“Without people, a business is just a building full of stuff” – Jon Naylor
That’s one of my favourite quotes and I use it a lot when talking to business owners. Many don’t appreciate that their people are their business, and vice versa.
What I’m also getting at with that quote, though, is that as well as employees, customers are key people in the success of any business. Now I’m going to be a little unorthodox here so bear with me. The customer isn’t always right!
Grow your business well – The customer can be very wrong!
Today’s business growth advice? There are some customers out there that you can do without and there’s nothing wrong with avoiding them. As much as customers are critically important to a business, some can be quite the opposite. An over demanding client, pushing for more and more discount, shorter and shorter lead times and taking 120 days to pay their bills is detrimental to your business. This kind of customer costs your business far more than most and you just don’t need them.
There really is nothing wrong with telling a difficult customer “actually I don’t want your custom thanks very much”. As a relatively young sales and marketing guy, when I learned this it went against everything I knew but after a couple of times it was actually extremely refreshing to be able to say “no”. In many cases, you will find this in itself causes them to improve their ways and they become a good customer.
Support with business growth – How to treat your best customers
Ah the good customer!
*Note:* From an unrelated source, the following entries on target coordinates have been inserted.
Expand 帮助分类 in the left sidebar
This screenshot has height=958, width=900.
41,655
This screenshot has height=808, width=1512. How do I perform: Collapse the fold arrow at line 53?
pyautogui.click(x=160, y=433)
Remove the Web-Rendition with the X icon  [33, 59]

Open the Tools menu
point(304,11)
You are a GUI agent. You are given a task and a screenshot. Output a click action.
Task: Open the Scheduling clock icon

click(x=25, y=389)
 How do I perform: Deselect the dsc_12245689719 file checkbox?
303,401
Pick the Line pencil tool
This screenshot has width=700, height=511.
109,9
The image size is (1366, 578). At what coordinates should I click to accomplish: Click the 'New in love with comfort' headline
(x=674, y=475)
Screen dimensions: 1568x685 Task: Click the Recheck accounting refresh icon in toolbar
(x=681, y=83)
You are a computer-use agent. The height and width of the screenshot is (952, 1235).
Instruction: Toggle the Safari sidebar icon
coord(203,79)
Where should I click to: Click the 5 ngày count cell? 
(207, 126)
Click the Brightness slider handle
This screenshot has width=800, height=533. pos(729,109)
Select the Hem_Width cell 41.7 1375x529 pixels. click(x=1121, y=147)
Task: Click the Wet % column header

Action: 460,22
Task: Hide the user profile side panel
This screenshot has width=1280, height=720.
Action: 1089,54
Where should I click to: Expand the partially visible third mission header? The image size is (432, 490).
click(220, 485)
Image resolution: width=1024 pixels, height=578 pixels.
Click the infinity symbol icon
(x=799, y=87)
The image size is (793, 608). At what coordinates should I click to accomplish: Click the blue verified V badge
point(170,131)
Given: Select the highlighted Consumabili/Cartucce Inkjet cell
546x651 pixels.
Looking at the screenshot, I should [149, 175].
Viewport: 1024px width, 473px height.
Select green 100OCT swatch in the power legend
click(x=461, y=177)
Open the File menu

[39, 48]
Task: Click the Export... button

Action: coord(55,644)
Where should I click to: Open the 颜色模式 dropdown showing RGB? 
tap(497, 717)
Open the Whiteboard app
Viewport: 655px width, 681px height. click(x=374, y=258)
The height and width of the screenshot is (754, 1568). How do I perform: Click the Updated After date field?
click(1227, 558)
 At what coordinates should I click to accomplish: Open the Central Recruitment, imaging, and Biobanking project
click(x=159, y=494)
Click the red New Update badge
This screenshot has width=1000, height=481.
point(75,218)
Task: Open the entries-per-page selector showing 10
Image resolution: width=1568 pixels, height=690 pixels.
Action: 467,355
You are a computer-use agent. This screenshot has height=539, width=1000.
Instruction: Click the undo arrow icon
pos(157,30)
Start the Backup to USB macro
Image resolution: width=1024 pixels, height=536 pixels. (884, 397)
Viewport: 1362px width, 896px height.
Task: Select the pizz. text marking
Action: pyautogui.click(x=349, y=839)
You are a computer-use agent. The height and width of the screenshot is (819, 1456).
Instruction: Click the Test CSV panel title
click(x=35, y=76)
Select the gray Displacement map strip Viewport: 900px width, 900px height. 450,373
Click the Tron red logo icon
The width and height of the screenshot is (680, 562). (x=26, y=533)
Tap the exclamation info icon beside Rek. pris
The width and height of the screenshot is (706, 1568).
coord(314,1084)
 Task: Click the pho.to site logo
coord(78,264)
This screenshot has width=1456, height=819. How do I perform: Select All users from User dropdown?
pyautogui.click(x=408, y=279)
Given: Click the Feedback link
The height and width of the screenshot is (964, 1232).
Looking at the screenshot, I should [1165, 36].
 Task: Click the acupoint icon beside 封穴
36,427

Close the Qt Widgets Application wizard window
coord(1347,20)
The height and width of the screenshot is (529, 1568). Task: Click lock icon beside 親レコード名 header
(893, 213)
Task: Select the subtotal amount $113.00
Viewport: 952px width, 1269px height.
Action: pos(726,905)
Like pure gold, you must treat them like royalty and make them feel like they are your one and only customer. A good customer will pay on time, come back time after time and their recommendation to others is worth a thousand glossy adverts!
Think about it, don’t you get a good feeling from recommending that great new restaurant with the lovely food and cracking service to your friends? It’s basic human nature to want to share good stuff with people and see them get the same great experience you did.
“Customer service is simply understanding your customers’ expectations and giving them a couple of percent more” – Jon Naylor
Another favourite quote of mine. If you know your customer expects to receive 10% discount, give them 12% and they will be completely satisfied. Don’t give them 25% when you know they expect 10% because you’ve just given away 13% unnecessarily – that’s your profit, hang on to it.
Focus on the good stuff, get rid of the rest
As far as your customers are concerned, focus your efforts on the best ones. So your best to ditch the rubbish ones, hang onto the good ones with all your might and you’ll be more likely to grow your business successfully and profitably. Much faster than if you drag all that dead wood around with you.